SOUNDTRACK: DARLINGSIDE-EP1 (2010).
It’s amazing in retrospect how bland the first Darlingside song on their first EP is.
Darligside is a unique band, with gorgeous harmonies and unexpected instrumentation. Their songs are gorgeous.
But this album is very different. The first main difference is that there is a drummer–a real drummer named Sam Kapala. Kapala is quite good, but wow does that change the entire tone of a Darlingside song. Second, the band doesn’t sing everything in harmony. Rather, there is one main singer (I think David) with the other guys singing fairly standard backing vocals.
The whole Ep has a kind of raspy-voiced-folk rock exploration feel. The first song “Good Song” still has some mandolin, but only sparsely and the chorus melody sounds so much like another song or songs that I can’t get past it
“Surround” has a bit more of that Darlingside feel–the music is a bit more esoteric.
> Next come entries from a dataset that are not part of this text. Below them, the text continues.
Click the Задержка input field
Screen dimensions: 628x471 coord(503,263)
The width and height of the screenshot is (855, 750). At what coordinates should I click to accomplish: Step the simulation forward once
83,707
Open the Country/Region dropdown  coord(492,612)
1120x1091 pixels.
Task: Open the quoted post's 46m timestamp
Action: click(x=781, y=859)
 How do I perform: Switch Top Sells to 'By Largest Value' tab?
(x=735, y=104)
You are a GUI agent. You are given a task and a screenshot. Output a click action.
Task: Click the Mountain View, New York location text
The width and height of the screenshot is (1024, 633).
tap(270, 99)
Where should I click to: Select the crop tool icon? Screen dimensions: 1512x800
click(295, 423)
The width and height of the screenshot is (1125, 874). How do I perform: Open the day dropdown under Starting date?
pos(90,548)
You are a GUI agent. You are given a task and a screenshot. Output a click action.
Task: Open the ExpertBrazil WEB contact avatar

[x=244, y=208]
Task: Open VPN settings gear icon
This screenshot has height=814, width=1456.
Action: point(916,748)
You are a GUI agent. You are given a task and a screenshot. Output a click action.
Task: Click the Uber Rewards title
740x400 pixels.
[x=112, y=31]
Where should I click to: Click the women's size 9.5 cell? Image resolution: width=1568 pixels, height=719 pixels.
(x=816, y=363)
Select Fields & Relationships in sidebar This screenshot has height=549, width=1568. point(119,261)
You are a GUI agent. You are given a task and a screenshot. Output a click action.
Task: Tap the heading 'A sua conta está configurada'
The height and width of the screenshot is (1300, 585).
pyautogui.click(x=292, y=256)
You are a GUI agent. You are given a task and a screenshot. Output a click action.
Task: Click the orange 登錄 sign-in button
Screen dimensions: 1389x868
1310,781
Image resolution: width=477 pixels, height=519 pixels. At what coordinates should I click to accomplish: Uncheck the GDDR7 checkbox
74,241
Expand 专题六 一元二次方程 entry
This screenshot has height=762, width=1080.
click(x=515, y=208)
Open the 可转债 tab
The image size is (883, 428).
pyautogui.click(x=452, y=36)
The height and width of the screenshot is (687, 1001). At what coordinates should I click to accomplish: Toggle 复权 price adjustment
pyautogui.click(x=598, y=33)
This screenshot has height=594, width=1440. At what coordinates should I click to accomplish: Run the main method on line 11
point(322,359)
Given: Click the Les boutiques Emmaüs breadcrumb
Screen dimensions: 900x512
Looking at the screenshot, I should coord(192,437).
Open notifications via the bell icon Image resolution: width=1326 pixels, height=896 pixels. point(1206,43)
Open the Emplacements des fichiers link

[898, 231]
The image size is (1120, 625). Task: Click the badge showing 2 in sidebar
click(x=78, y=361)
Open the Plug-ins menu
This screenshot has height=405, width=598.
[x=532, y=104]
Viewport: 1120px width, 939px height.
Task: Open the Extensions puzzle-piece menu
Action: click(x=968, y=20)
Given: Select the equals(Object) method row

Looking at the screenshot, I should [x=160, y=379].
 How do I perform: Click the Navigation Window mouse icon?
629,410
But the vocals are the same–that raspy-voiced lead singer.
But each song gets more interesting. “Malea” has more of that cool violin and some really good drumming. There’s definitely flashes of greatness on this EP, including in this song–although they need to bring in some of that cool vocal stuff.
“Catbird Seat” has some lovely violin and great whispered vocals.
“All That Wrong” starts almost a capella with some quiet guitar. It builds slowly until the middle section with the fast guitar and mandolin and the squeaky violin solo which is awesome.
“In the Morning” ends the disc with a quiet vocal melody but it eventually adds more singers and starts to sound more and more like the Darlingside we know. In part because the drumming is left out almost entirely. It feels like with three more songs they’d be on the verge of creating Birds Say. But not yet.
[READ: January 22, 2018] “If Told Correctly”
I think the reason for William’s constantly publication is that it is so easy to fit at least one, or even more of them into a space in a magazine. Got a small column to fill? Grab 7 Williams stories.
This is a collection of five such stories
None of This Would Have Been Remotely Feasible
This story begin with the narrator admitting that she is smart and likes jokes. So this is suitable for certain people. The police found her in a pile of snow saying she didn’t want to live anymore. Her mother saved her life. “This morning I was walking toward a tree… A woman was crying Melba! Melba!” Perhaps it is a dog, that’s what we’re led to believe. The last sentence is just a random jumble of words: “After a pause I looked into the world but I never found those.” What?
If Told Correctly It Will Center On Me
This is a series of ten sort-of-connected sentences. A man named Jack figured in a number of them. He sat her on the bed. “He didn’t sit me– first he had to park the car.” Her luggage was packed (over the next seven years). Nikos had gone back to Greece. As with every Williams story there’s always a line I like. It has nothing to do with anything else. This one is: “I heard the dog next door making a good impression of what my asthma attacks sound like.”
Between Midnight and 6 A.M.
Another one where there are some great lines but the whole story is just a big question mark.
There’s a woman who is small, blonde with big breasts. And then this huge chunk:
Mother had her bedroom next to the kitchen. The girl had to go through the apartment in order to get to the bathroom.
I spent the night on the stairs, not dozing off.
She was a bankrupt.
As for me, I could have put more into this. Mother wants her sons to get ahead.
It must have been very soon after that that Mother said, “Ohhhh, Ka-a-a-a-a-y!”
We loved Kay better than we loved our mother. But by glancing back, as I approach middle age, the scale of things quite slowly,
calmly, becomes a peep show.
Wow, what the hell. But then there is a wonderful sentence like
To get anywhere in my life at this time!–rather , to get anywhere near my wife at this time!–that can take days. I have to go through the kitchen, the laundry–I have to go through hell!
I’d rather just read these solitary sentences.
This Has to Be the Best
This story is six sentences.
A woman follows a cat in the dark. It has a flame deign which make it easy to see. But when she pets the cat it gets mad at her. The woman at the sex shop knows her well, but when the narrator enters Brenda said she’d never seen her before. That’s it
Pedestal
He had chafing
Her anus is irritated.
Her vagina’s very delicate.
His sconces were shaded in a red tartan plaid and there were side views of sailing boats in frames.
He had hair cracks in his skin like in concrete.
Back on the street (were we not on the street?) a couple were walking a dog.
They could have both been exhausted and penniless.
No! As it turned out they were assembled there to talk me out of that.
It ends: “Every bone in one of these blossoms is mended.”
What the hell is going on? It’s a Diane Williams story of course.